[Begin]
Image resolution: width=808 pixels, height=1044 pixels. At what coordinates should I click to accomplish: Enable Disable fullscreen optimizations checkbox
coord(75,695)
[End]
[Begin]
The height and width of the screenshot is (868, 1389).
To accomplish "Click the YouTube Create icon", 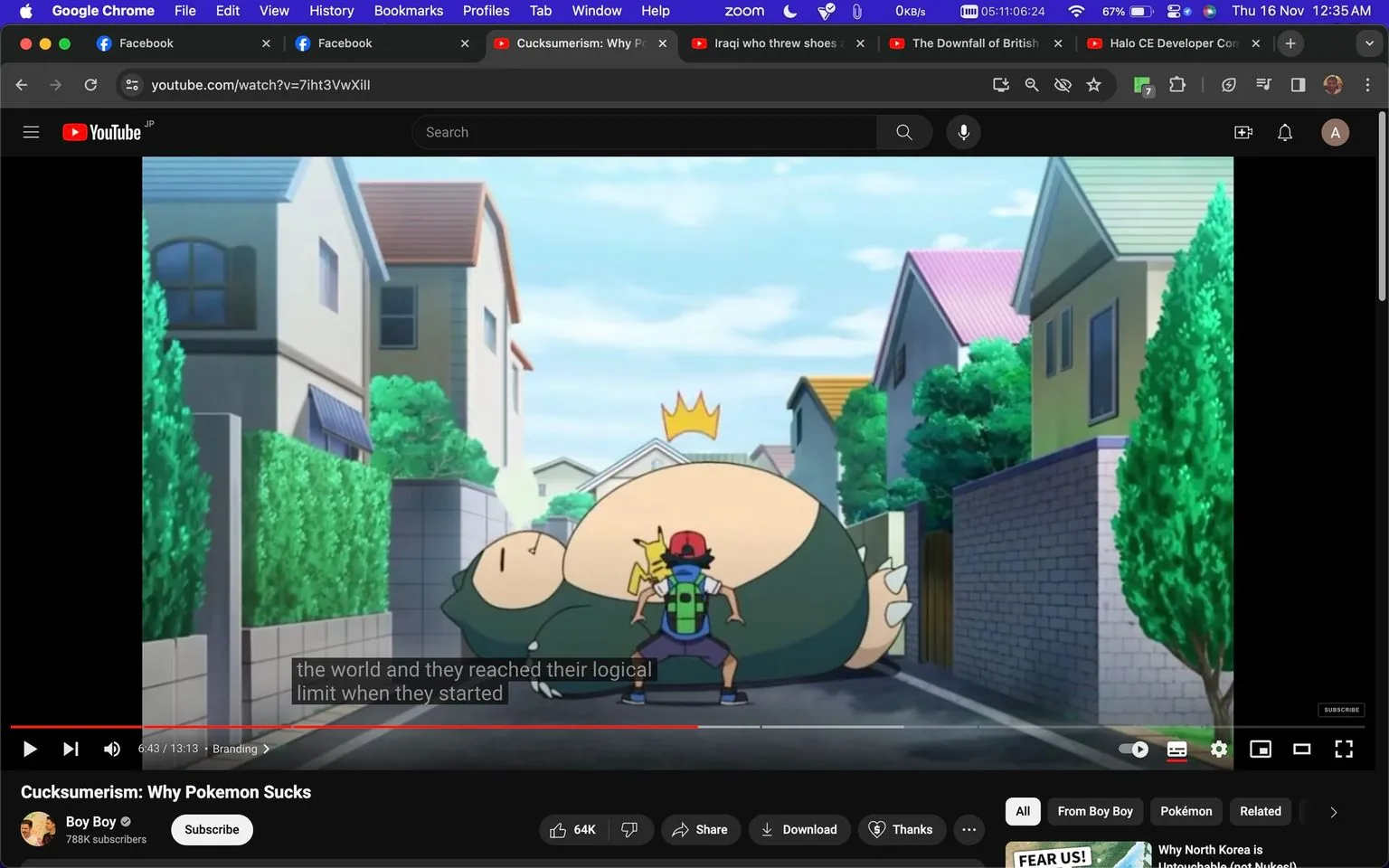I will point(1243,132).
[End]
[Begin]
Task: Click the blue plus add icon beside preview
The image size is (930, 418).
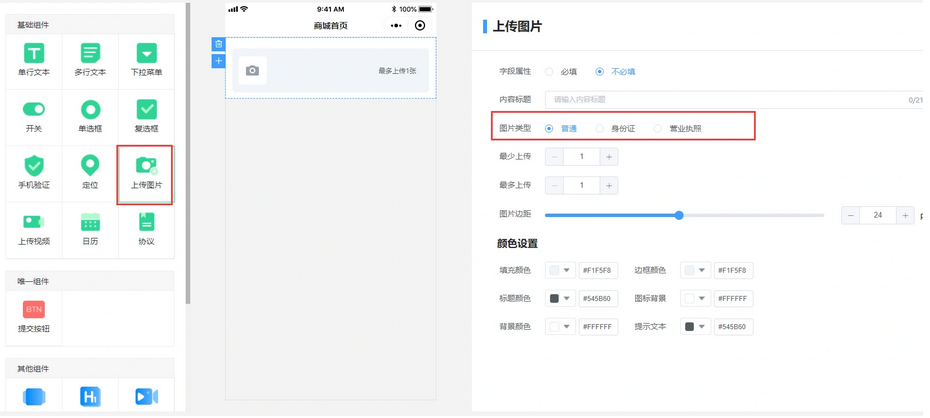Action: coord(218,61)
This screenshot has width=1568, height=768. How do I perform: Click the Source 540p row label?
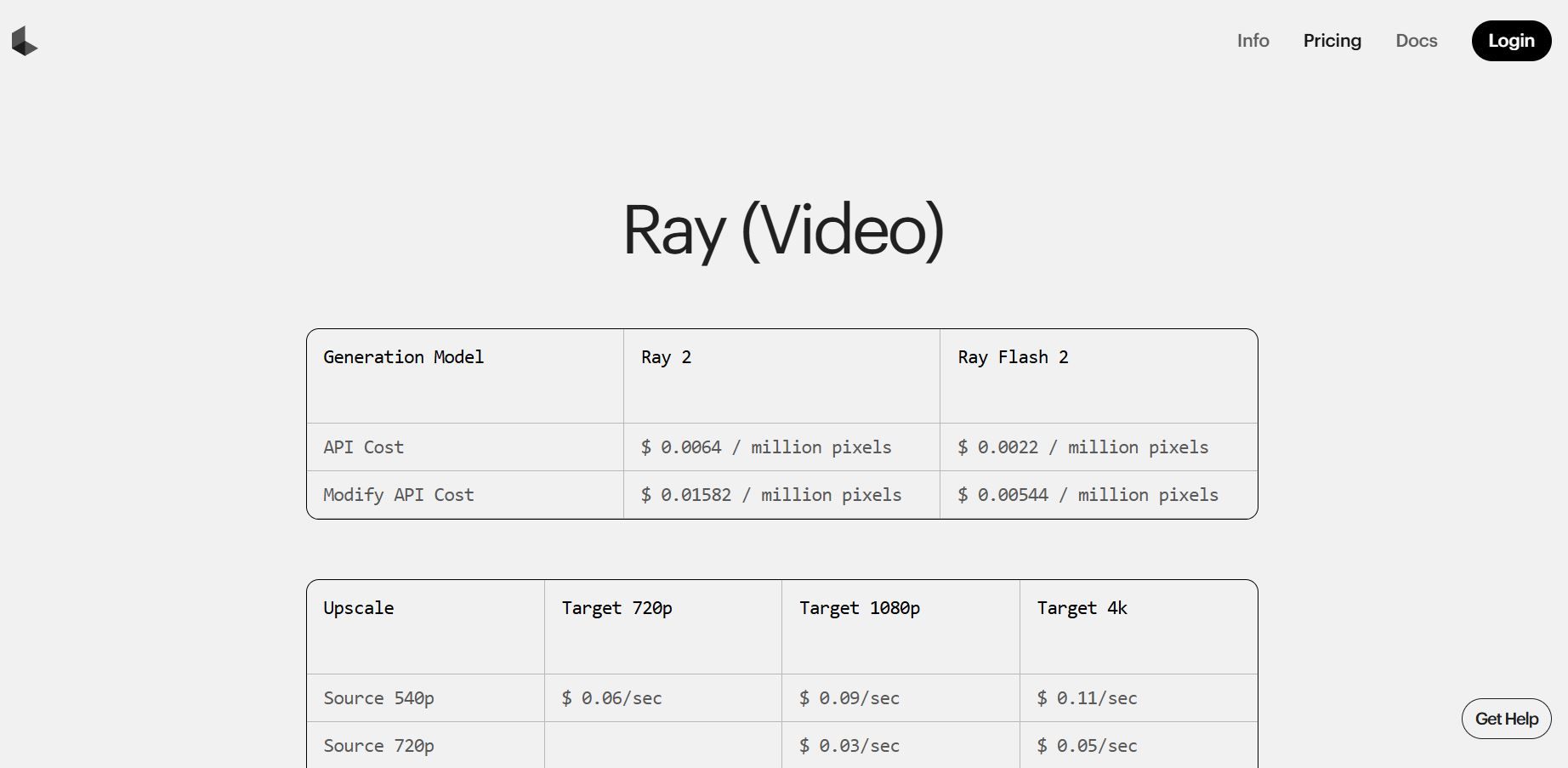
[End]
Task to complete: Copy out the stretch from the line containing "Image resolution: width=808" through the line containing "coord(75,695)", swapping "fullscreen" for "full screen" and leaving everything else unchanged.

Full answer:
Image resolution: width=808 pixels, height=1044 pixels. At what coordinates should I click to accomplish: Enable Disable full screen optimizations checkbox
coord(75,695)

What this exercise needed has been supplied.